What to do =
1 > In the blog post, what kind of workshop did the writer teach in Paraguay, and for whom?
2 > Write out the passage of the blog post that begins with the words "Thursday, June 4, 2015" and ends after the words "comes of it.".

Thursday, June 4, 2015

Workshop and Research in Paraguay 2015

I just returned from a five week trip to Paraguay. I taught a one week woodcut workshop to a group of indigenous artists while I was there. I posted more detailed reports and images on my second blog if you want to check it out: http://www.miriamrudolphparaguay2013.blogspot.ca/
I also spent some time researching and gathering information about the changing landscapes of the Chaco region in terms of growth, expansion and destruction/deforestation. Hopefully some of this information will inform my work in the future, but I'm still not entirely sure where my work is going from here, so we'll just have to wait and see what comes of it.















Aerial view. Fields and ranch land, Menno colony. May 2015. 

Friday, May 8, 2015

Transposition













Transposition IV.
Double-Plate Colour Etching, Digital Print, Chine-Collé.
60cm x 90cm. 2015.

As a final piece this past semester I wanted to work on a larger plate. My advisor has encouraged me repeatedly to open up the spaces in my images more rather than making my images quite so dense. Working on a larger scale again (24" x 36") allowed me to do just that, although it was quite difficult for me to know where to stop adding things. I also wanted to see if it works for my imagery to be combined with some digitally printed satellite images, which I collage into the piece. I printed the plate(s) in various stages, using some of the visual vocabulary I had tried out on the smaller plate before (see below).

Given records =
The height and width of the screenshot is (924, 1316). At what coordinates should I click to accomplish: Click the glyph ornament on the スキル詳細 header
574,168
--
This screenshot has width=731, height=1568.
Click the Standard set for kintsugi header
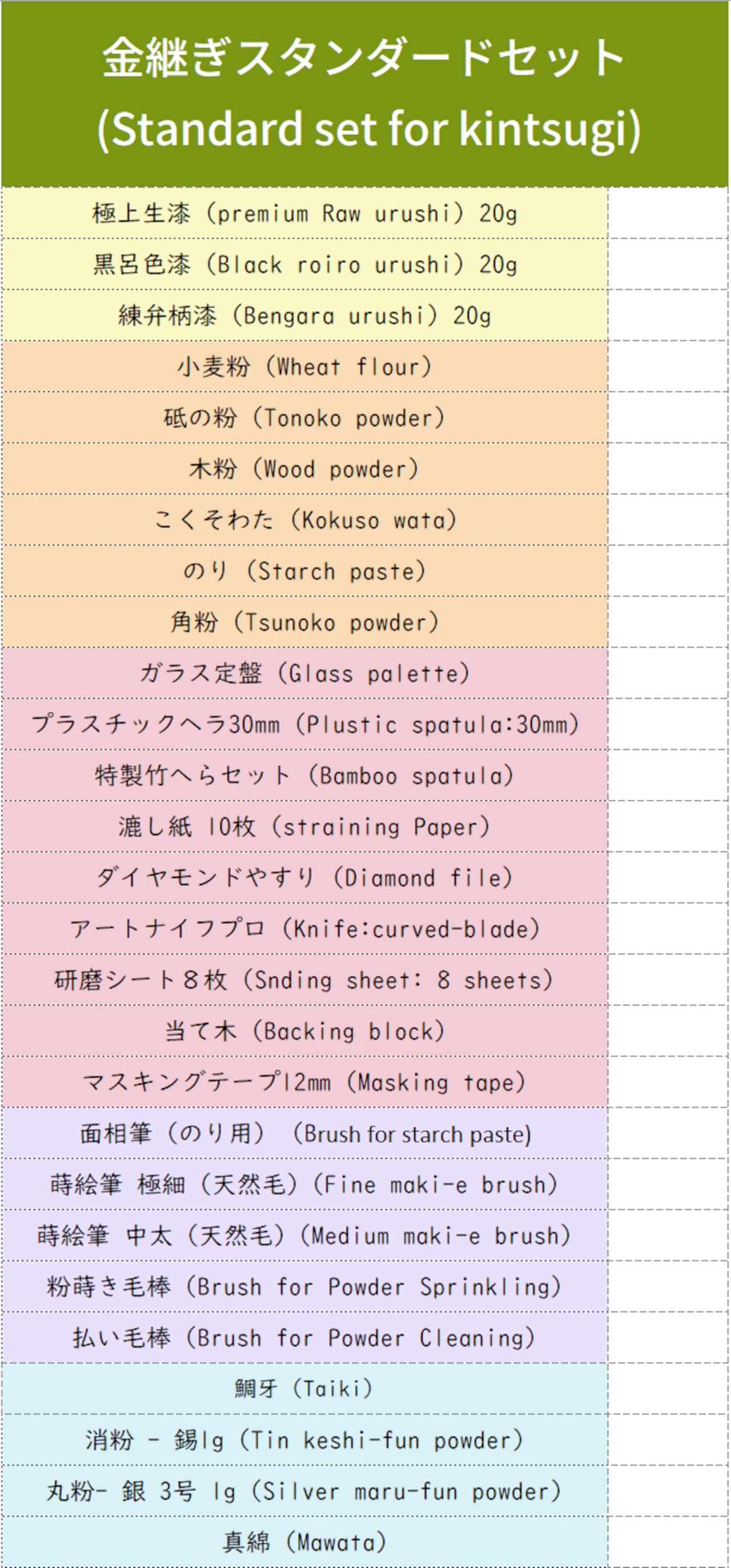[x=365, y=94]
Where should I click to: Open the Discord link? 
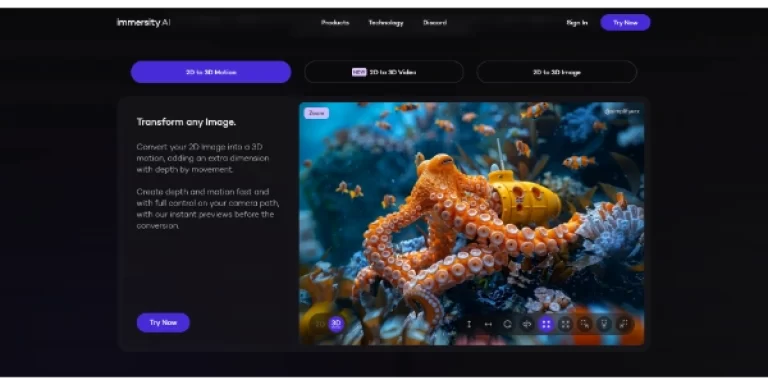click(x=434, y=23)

Answers for the exercise =
1 > A one-week woodcut workshop for a group of indigenous artists.

2 >
Thursday, June 4, 2015

Workshop and Research in Paraguay 2015

I just returned from a five week trip to Paraguay. I taught a one week woodcut workshop to a group of indigenous artists while I was there. I posted more detailed reports and images on my second blog if you want to check it out: http://www.miriamrudolphparaguay2013.blogspot.ca/
I also spent some time researching and gathering information about the changing landscapes of the Chaco region in terms of growth, expansion and destruction/deforestation. Hopefully some of this information will inform my work in the future, but I'm still not entirely sure where my work is going from here, so we'll just have to wait and see what comes of it.